Hoffnung für Pendler: BFH lehnt Pendlerpauschale ab
Der Bundesfinanzhof (BFH) hat die Neuregelung der Pendlerpauschale durch den Gesetzgeber zum 1. Januar 2007 für nicht mit der Verfassung vereinbar erklärt und den Fall an das Bundesverfassungsgericht in Karlsruhe weitergeleitet. Damit können Millionen von Pendlern hoffen, dass das von der großen Koalition eingeführte Werkstorprinzip kippt und Fahrten zwischen Wohnung und Arbeitsstätte wieder vom ersten Kilometer an steuerlich geltend gemacht werden können.

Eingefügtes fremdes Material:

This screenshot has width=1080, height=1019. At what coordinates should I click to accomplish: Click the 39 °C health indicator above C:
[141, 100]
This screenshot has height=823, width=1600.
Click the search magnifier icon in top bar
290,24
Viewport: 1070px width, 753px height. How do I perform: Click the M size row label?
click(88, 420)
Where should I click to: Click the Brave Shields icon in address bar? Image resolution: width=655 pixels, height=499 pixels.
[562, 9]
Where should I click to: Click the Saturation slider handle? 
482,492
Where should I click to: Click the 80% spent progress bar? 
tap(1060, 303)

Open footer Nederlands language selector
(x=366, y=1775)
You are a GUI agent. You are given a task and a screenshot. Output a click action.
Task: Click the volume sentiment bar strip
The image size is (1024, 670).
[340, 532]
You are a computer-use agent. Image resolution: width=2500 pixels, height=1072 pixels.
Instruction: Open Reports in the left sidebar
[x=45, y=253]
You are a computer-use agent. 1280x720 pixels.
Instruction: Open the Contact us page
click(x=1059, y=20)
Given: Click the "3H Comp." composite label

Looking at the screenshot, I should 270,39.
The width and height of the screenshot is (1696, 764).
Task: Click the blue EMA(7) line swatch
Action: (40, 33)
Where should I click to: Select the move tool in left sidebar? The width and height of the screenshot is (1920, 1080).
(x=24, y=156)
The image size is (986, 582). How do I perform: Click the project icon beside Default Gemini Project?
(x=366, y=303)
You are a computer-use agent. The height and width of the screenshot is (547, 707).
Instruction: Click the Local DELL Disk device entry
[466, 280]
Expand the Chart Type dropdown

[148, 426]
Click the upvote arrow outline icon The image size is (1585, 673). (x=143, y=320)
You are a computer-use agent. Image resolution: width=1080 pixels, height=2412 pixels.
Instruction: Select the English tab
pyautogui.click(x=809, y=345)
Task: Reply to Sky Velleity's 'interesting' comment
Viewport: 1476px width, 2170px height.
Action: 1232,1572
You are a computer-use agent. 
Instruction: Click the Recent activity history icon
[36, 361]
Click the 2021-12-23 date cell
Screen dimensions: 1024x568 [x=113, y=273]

Das Bundesverfassungsgericht wird noch im Jahr 2008 über die endgültige Regelung entscheiden. Trotz der Niederlage vor Gericht halten die Juristen des Bundesfinanzminsteriums weiter an der Auffassung fest, dass eine Kürzung der Pendlerpauschale verfassungsgemäß sei. Der BFH entschied im konkreten Fall über die Klagen eines Bäckermeisters und eines Ingenieurs, die beide wegen langer Wege zur Arbeit von der Kürzung betroffen sind. Sie sehen darin unter anderem einen Verstoß gegen den verfassungsrechtlichen Schutz von Ehe und Familie.